EXCERPT PROVIDED ::
────

The Bankruptcy Court's jurisdiction is at issue and is discussed in detail below. The District Court had jurisdiction under 28 U.S.C. § 158(a) to hear bankruptcy appeals "from final judgments, orders, and decrees," and discretionary jurisdiction over appeals "from other interlocutory orders and decrees." Id. § 158(a)(1), (3). We have jurisdiction under 28 U.S.C. § 158(d)(2), as the District Court certified the Bankruptcy Court's order for direct appeal, and we authorized that appeal.

We review a bankruptcy court's dismissal for lack of subject matter jurisdiction anew, or de novo. In re W.R. Grace & Co. , 591 F.3d 164, 170 n.7 (3d Cir. 2009).

III. ANALYSIS

The parties suggest different approaches for determining whether the Bankruptcy Court had jurisdiction over the adversary proceeding. B. Riley urges us to follow the lead of that Court and apply the "close nexus" test from In re Resorts International, Inc. , 372 F.3d 154, 166–68 (3d Cir. 2004). Under that test, as the term sounds, if a post-confirmation proceeding lacks a close connection to the implementation of a plan of reorganization or the underlying bankruptcy case, the bankruptcy court lacks jurisdiction. Id. Mesabi counters that the action was a core proceeding over which bankruptcy courts unequivocally have jurisdiction and to which the close nexus test did not apply. It also contends the Bankruptcy Court's ruling conflicted with the Supreme Court's declaration that a bankruptcy court "plainly ha[s] jurisdiction to interpret and enforce its own prior orders." Travelers Indem. Co. v. Bailey , 557 U.S. 137, 151, 129 S.Ct. 2195, 174 L.Ed.2d 99 (2009).

────

SUPPLIED RECORDS ::
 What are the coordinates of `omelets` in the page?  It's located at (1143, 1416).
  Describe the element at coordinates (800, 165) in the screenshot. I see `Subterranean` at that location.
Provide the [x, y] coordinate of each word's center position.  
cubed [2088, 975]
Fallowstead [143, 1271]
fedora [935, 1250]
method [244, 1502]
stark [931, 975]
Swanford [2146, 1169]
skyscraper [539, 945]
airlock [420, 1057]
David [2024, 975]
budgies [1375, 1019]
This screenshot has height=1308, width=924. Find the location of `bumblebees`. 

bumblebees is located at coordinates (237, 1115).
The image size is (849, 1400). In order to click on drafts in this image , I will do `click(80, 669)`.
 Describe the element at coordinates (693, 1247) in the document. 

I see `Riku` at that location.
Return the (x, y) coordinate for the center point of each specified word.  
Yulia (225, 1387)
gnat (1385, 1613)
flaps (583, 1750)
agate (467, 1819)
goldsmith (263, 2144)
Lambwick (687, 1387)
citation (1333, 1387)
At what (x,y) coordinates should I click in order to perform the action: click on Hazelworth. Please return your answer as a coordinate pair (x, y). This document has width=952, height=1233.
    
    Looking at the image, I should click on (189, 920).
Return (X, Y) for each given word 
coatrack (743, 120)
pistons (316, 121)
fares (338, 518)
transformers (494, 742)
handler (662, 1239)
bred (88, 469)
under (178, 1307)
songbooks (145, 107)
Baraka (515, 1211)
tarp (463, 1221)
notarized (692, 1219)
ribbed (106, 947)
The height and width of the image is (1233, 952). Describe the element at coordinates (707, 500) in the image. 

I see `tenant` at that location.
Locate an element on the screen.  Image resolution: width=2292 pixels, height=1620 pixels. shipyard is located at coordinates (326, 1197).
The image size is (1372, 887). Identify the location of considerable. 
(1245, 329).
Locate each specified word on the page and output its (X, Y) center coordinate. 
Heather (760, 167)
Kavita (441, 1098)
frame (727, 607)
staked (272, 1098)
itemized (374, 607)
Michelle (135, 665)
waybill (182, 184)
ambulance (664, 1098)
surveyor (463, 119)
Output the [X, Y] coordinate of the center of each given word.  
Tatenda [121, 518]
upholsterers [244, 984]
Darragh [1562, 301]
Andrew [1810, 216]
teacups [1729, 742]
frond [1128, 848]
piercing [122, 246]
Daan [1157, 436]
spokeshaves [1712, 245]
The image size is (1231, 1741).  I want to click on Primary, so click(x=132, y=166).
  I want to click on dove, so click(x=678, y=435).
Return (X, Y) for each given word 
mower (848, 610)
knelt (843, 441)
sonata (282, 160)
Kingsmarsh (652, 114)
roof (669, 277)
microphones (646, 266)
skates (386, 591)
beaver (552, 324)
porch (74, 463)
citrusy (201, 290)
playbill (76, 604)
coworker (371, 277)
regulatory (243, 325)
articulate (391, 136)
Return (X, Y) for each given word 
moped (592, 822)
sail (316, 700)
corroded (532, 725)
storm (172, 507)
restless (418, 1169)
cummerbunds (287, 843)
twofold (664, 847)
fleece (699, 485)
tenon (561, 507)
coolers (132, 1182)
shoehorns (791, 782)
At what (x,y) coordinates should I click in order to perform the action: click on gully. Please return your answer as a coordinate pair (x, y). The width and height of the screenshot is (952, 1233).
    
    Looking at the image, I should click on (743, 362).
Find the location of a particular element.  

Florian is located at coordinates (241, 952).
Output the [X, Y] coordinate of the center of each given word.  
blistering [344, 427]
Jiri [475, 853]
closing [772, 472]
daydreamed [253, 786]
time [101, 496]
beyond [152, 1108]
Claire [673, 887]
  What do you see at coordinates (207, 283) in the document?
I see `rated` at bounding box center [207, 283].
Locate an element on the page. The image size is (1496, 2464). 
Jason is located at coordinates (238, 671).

────

TASK DESCRIPTION :: Copy the passage on the Bankruptcy Court's jurisdiction, starting at "We review a" and ending at "(3d Cir. 2009).", and change "anew" to "afresh".

FINISHED ANSWER ::
We review a bankruptcy court's dismissal for lack of subject matter jurisdiction afresh, or de novo. In re W.R. Grace & Co. , 591 F.3d 164, 170 n.7 (3d Cir. 2009).